*** Material provided ***
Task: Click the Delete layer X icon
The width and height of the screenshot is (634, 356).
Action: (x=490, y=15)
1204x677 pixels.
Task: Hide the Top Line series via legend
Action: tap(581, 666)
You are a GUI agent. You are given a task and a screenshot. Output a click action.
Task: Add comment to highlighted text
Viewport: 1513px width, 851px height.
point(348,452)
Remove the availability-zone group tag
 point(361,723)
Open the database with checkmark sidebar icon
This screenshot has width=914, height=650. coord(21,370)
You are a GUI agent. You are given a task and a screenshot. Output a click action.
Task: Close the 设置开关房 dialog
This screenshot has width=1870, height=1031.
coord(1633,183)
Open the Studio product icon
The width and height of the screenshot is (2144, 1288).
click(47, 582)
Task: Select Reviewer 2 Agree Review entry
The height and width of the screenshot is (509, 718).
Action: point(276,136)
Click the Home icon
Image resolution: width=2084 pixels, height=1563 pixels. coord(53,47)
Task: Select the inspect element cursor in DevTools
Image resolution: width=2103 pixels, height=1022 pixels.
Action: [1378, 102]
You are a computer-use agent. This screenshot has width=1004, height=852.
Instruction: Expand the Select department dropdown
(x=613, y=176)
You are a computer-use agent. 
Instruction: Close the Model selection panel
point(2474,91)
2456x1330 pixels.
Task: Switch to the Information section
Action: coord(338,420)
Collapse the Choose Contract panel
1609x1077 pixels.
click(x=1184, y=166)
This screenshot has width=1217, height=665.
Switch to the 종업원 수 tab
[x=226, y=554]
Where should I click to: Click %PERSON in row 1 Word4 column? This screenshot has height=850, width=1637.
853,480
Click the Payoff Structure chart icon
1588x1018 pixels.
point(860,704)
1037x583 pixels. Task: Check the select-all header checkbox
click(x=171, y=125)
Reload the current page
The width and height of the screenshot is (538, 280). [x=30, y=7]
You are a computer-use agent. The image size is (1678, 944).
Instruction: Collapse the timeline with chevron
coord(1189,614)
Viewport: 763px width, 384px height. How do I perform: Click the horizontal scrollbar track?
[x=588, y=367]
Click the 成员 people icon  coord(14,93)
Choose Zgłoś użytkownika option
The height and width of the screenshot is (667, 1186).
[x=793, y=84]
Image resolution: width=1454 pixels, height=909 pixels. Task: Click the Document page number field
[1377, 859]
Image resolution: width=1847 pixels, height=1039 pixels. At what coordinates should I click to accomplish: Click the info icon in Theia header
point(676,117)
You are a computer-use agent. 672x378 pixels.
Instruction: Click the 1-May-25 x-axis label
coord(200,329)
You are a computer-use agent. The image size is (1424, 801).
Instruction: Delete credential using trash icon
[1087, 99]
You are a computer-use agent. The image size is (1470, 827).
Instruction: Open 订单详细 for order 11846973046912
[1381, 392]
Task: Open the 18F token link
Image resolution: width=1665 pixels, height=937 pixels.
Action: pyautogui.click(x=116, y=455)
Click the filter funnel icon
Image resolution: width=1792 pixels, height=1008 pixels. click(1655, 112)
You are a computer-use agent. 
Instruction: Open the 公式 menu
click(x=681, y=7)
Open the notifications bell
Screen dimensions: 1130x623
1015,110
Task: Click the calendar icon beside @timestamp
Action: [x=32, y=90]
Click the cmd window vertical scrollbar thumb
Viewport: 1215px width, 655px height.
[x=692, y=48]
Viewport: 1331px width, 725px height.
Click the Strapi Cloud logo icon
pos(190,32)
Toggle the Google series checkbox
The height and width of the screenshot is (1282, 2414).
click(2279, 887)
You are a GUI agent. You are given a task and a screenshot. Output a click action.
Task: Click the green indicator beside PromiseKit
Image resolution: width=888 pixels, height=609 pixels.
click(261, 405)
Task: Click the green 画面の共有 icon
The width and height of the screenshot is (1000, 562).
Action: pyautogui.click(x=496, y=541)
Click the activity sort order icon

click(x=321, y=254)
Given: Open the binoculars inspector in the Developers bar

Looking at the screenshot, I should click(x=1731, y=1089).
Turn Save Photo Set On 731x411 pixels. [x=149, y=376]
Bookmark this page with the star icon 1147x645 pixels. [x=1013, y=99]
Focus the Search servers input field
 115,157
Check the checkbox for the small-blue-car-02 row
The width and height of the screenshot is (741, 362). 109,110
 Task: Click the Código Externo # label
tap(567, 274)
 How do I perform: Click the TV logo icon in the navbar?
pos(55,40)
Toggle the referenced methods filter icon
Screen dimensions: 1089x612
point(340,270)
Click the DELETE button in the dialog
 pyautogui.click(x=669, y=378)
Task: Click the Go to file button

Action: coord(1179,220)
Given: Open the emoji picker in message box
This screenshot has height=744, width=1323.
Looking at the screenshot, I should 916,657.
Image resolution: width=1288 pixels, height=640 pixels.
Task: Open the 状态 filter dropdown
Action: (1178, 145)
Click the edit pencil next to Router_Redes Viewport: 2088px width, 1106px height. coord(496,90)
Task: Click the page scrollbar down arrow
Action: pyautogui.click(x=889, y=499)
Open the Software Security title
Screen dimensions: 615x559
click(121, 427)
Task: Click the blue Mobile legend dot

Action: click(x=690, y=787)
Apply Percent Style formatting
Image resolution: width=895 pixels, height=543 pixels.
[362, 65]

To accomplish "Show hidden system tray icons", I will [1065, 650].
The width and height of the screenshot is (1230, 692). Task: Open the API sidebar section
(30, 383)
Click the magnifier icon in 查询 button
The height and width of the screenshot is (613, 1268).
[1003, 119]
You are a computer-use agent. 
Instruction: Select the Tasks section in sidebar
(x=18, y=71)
*** End of Material provided ***
**Exercise goal**
Copy out the entries exactly. Begin at the first line and end with the line that has "Task: Add comment to highlighted text".

**Response**
Task: Click the Delete layer X icon
The width and height of the screenshot is (634, 356).
Action: (x=490, y=15)
1204x677 pixels.
Task: Hide the Top Line series via legend
Action: tap(581, 666)
You are a GUI agent. You are given a task and a screenshot. Output a click action.
Task: Add comment to highlighted text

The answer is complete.